A restrictive abortion bill that would ban abortion at conception and remove nearly all of the exceptions allowed under the state's current six-week law failed to win enough support on Wednesday to move to the full Senate Medical Affairs Committee.
All three Democrats on the Senate Medical Affairs subcommittee opposed giving S. 323 a favorable report.
Only two Republicans — the bill's author, Sen. Richard Cash of Anderson and Sen. Tom Fernandez of Dorchester — voted in favor of moving the bill to the full Medical Affairs Committee.
The remaining four Republicans abstained.
Cash's bill began losing GOP support early in Wednesday's debate.
First, in a strategic move, the three Democrats joined two of six of the Republicans to keep a measure in the bill that critics fear could imprison women for up to 30 years if they violate the law.
"Clearly there's some division about whether this bill really has enough votes to move forward or not," Senate Minority Leader Brad Hutto, an Orangeburg Democrat who sits on the subcommittee, told reporters after the vote. "Our position was the bill was bad, you can't make something bad better by voting for things, so we just voted against everything knowing we were going to vote against the bill because we believe that it's an attack on women, it's an attack on doctors, and we were going to have no part of it."
The measure has split some of the state’s anti-abortion groups and Senate Republicans like Upstate Sen. Billy Garrett, an attorney, who said punishing the mother would "be a bridge too far" for him.
"I'm extremely in favor of saving babies lives," Garrett said. "But I have never intended, ... nor should any of us, intend to punish or be punitive toward our moms."
Cash, who also served as the panel’s chair, opposed removing the language.
The subcommittee met in October to take public testimony.
Cash scheduled the second hearing on Wednesday, he said, to respond to concerns that many in opposition had to the bill.
That included assuaging concerns that the bill would ban contraception, which, Cash said, he did not believe his original legislation did.
But Cash was adamant that criminal and civil liability measures, plus a provision that other Republicans feared would regulate free speech, stay in the bill.
"If it's adopted (an amendment to remove the criminal and civil liabilities for the mother) ... it will gut the bill," Cash told his colleagues. "That's the glaring inconsistency of our law in its current state, is that, somehow, the unborn child has no legal status of protection from his or her own mother."
The Democrats did not offer any changes.
And, outside of Cash's amendment to "clean up" language, no other Republican-sponsored amendment succeeded.
That included a proposal to lessen the criminal liability, by slapping up to two years in prison or a $1,000 fine unless the pregnant woman testified against the abortion provider for immunity.
Another proposal to reinstate rape and incest exceptions, allowed under the state's current abortion law, was carried over.
State Sen.

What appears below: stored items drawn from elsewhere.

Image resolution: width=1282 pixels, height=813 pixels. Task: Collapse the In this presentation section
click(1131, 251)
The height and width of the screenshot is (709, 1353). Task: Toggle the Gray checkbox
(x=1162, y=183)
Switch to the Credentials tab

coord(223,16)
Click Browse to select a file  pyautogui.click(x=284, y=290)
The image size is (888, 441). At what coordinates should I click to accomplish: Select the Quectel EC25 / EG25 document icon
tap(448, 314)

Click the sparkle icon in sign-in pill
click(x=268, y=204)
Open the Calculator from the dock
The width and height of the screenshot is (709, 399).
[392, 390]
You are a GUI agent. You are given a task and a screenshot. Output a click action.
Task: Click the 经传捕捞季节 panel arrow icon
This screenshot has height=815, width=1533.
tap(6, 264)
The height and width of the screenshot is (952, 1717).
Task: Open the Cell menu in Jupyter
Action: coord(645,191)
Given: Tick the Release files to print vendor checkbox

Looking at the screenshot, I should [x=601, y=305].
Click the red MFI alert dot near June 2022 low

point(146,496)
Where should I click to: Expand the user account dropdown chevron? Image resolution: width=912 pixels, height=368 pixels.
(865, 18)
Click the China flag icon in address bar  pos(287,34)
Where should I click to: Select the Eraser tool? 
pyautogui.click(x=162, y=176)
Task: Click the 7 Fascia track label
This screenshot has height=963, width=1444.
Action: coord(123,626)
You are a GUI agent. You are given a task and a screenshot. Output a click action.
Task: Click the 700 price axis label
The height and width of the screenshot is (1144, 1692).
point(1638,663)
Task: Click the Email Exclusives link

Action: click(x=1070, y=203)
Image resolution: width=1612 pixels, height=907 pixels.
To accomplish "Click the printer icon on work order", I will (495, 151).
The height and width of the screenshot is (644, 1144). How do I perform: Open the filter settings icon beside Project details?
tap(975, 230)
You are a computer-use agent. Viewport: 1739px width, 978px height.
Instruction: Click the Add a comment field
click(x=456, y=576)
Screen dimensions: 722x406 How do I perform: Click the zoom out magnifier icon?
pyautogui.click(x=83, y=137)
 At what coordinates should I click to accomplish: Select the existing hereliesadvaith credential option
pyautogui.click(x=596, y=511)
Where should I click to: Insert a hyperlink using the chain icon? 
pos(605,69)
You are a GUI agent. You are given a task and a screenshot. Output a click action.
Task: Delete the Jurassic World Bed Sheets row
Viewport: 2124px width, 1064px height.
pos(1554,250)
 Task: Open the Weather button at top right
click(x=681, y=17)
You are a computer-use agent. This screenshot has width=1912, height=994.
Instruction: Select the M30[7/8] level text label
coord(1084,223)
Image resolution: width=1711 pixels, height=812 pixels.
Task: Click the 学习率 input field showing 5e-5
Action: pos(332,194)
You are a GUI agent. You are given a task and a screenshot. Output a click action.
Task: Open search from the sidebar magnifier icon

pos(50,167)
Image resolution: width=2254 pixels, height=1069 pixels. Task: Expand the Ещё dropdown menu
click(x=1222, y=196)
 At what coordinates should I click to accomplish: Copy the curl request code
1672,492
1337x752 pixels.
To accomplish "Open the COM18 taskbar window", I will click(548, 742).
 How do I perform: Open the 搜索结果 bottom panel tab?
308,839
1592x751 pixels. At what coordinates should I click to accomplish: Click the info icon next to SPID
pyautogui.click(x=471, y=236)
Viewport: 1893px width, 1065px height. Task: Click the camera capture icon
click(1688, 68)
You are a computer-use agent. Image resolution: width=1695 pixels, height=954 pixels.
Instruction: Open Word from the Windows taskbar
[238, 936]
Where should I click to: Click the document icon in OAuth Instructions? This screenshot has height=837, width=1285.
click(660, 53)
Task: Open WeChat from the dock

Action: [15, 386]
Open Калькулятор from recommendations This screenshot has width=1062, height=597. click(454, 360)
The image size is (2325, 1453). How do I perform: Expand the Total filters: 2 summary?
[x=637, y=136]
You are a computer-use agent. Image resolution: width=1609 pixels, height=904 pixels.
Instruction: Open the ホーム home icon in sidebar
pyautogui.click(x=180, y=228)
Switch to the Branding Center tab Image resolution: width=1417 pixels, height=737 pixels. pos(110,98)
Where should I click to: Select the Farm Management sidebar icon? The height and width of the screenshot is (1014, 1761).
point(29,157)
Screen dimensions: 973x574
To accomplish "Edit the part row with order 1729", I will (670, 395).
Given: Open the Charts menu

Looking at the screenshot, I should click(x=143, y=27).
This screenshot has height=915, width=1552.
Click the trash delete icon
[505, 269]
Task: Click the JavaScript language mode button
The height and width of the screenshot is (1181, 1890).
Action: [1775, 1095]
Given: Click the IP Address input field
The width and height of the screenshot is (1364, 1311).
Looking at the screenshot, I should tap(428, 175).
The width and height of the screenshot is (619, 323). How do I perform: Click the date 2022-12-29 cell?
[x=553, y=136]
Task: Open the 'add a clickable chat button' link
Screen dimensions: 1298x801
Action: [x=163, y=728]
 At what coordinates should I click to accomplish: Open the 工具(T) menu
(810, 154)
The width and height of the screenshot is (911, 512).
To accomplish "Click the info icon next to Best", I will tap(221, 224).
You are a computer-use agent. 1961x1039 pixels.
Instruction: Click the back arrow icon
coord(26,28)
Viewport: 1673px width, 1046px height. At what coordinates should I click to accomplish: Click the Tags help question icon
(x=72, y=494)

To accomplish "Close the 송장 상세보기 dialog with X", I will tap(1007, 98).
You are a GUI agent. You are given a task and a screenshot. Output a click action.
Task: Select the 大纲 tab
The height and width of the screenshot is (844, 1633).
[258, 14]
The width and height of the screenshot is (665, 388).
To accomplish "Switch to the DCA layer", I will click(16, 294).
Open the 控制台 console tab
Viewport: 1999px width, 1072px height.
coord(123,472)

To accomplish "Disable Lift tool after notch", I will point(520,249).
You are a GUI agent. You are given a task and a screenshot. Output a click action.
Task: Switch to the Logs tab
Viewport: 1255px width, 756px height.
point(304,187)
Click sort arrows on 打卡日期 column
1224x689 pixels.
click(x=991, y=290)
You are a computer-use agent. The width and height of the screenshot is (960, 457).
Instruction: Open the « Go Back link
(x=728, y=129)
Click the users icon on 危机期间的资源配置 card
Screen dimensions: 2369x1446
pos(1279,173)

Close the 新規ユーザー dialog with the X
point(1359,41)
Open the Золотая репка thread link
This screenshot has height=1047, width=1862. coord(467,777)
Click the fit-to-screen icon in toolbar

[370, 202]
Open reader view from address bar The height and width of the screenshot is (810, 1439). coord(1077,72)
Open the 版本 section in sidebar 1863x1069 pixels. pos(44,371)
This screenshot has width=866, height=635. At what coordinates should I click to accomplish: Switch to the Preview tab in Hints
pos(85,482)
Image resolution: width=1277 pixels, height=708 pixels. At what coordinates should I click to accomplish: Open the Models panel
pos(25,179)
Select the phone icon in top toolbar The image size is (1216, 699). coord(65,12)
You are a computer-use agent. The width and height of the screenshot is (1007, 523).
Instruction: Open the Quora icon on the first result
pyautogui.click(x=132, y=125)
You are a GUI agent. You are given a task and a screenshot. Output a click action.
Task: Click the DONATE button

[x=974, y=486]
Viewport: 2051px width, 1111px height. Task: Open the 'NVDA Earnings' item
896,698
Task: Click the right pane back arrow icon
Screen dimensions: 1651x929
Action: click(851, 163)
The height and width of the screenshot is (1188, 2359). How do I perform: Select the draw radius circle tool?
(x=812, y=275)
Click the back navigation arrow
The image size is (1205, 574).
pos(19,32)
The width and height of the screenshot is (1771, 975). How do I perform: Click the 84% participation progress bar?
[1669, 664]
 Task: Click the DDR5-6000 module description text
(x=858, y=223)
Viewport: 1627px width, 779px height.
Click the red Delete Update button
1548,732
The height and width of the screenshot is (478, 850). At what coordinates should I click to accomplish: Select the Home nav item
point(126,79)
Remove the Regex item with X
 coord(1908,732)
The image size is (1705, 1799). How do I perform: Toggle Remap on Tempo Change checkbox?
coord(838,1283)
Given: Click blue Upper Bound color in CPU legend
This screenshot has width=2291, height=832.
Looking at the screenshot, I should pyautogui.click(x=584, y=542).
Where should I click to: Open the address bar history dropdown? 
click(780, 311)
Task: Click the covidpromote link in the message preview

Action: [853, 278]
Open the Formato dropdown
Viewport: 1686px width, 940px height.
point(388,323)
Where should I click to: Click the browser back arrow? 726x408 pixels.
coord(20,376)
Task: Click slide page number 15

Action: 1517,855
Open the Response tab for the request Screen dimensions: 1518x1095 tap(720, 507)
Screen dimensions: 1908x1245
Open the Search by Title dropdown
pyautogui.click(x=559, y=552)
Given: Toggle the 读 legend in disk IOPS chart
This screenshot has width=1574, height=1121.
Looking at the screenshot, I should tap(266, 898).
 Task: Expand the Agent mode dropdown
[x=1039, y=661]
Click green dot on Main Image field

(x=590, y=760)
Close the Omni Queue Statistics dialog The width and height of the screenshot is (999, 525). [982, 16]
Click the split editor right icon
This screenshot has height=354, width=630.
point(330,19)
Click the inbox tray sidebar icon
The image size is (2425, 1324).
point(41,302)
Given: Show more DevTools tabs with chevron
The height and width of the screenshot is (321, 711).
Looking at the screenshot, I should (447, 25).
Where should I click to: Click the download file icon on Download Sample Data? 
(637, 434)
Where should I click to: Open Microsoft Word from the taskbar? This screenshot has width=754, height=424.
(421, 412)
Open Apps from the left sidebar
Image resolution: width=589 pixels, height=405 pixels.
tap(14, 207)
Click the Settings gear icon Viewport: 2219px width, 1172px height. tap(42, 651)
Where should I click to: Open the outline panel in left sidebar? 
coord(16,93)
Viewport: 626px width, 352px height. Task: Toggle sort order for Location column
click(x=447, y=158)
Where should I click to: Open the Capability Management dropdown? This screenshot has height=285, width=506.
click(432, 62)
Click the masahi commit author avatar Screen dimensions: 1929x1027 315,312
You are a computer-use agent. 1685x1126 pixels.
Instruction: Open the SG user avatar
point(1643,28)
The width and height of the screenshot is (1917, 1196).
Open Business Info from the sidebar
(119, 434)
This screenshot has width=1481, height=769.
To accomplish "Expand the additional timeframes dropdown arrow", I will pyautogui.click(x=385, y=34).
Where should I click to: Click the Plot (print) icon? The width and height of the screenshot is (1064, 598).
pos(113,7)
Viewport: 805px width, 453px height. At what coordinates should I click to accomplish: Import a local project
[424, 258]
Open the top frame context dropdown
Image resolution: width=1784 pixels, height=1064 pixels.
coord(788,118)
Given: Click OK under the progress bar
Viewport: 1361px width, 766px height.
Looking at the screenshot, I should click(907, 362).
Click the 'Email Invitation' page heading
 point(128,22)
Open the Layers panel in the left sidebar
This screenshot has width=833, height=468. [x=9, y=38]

Jeff Zell, who proposed the change, said he could not support the legislation if all exceptions beyond to save a mother's life were removed and if the criminalization piece stayed in place.
"I think I just flashed my cards a little bit," the Sumter Republican said.
Whether the legislation has even enough support to pass the Senate chamber or make its way to the governor’s desk remains in question.
Senate Majority Leader Shane Massey, R-Edgefield, told reporters earlier this month that there’s been no conversation as of yet as to whether the bill will get a debate next year.
"I can say this definitively, there has been not only no decision made to bring up that bill, there has been no discussion about bringing up that bill," Massey said.
And Gov. Henry McMaster, who signed the so-called "heartbeat ban" bill into law, has repeatedly called the six-week abortion ban a good law, saying it has the support of most South Carolinians.